==== EXTRACT TO READ

I have to get employer ids, pay SS, disability, and other taxes, file employment reports with the state, provide workers comp, and on and on. There would be a lot of jobs like this available if it weren’t so onerous to hire people to do them.

Getting an employer ID from the IRS is literally a fifteen-minute process online, so that’s not too onerous. As for the rest, hire a payroll service. It only costs a wee bit more than doing payroll one’s self, and they cross all of the tees & dot the eyes.

Now, one might say that FICA, workers’ comp and unemployment are onerous in and of themselves, but while the administration of such might be better, the concepts of a pension, disability ins., unemployment ins. and health care for people injured on the job are ones with which I agree.

Annoying Old Guy Saturday, 21 November 2009 at 19:56

Getting an employer ID from the IRS is literally a fifteen-minute process online, so that’s not too onerous.

It was very far from that when I got mine. When did you get yours, in order to verify that 15 minute timing?

I also agree with pensions, disability insurance, unemployment insurance, and health care for people. Employees should certainly buy it. I think as mandates on businesses they are onerous in and of themselves.

P.S. I will admit that I was a bit too harsh as well. Bret and I have pointed out specific states and how they are on this subject. I can say that Texas seems about the same, although not quite as bad. In contrast, almost everyone I encounter who can’t name specific instances is simply making it up.

========

◆ REQUIRED WORK
Write out the discussion of employer paperwork word for word, everything from "Now, one might" down to "15 minute timing?". The listing that comes next has no connection to the discussion of employer paperwork.

==== DATA EXTRACT

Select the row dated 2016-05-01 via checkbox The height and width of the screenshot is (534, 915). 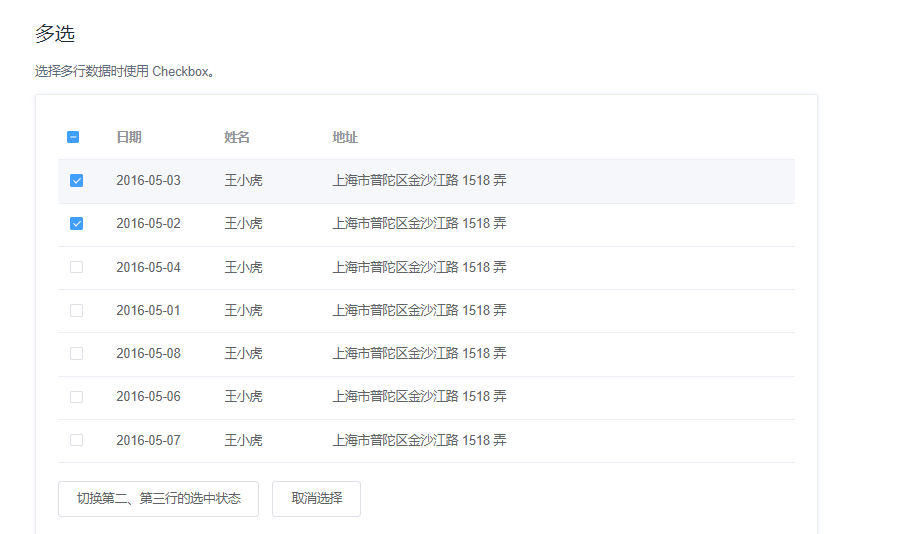76,310
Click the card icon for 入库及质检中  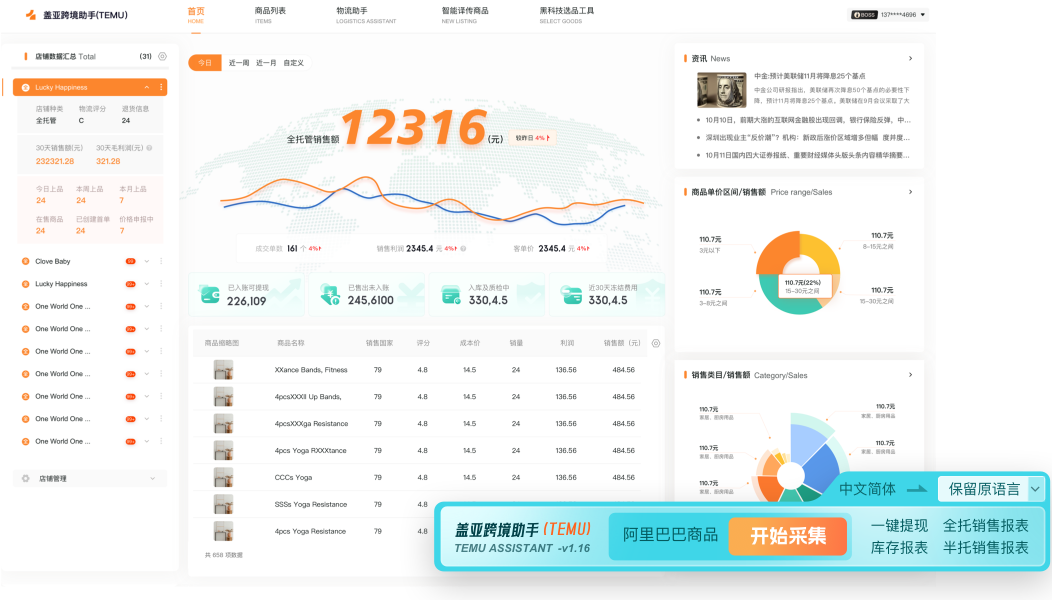452,295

========

◆ ANSWER TO THE PROBLEM
Now, one might say that FICA, workers’ comp and unemployment are onerous in and of themselves, but while the administration of such might be better, the concepts of a pension, disability ins., unemployment ins. and health care for people injured on the job are ones with which I agree.

Annoying Old Guy Saturday, 21 November 2009 at 19:56

Getting an employer ID from the IRS is literally a fifteen-minute process online, so that’s not too onerous.

It was very far from that when I got mine. When did you get yours, in order to verify that 15 minute timing?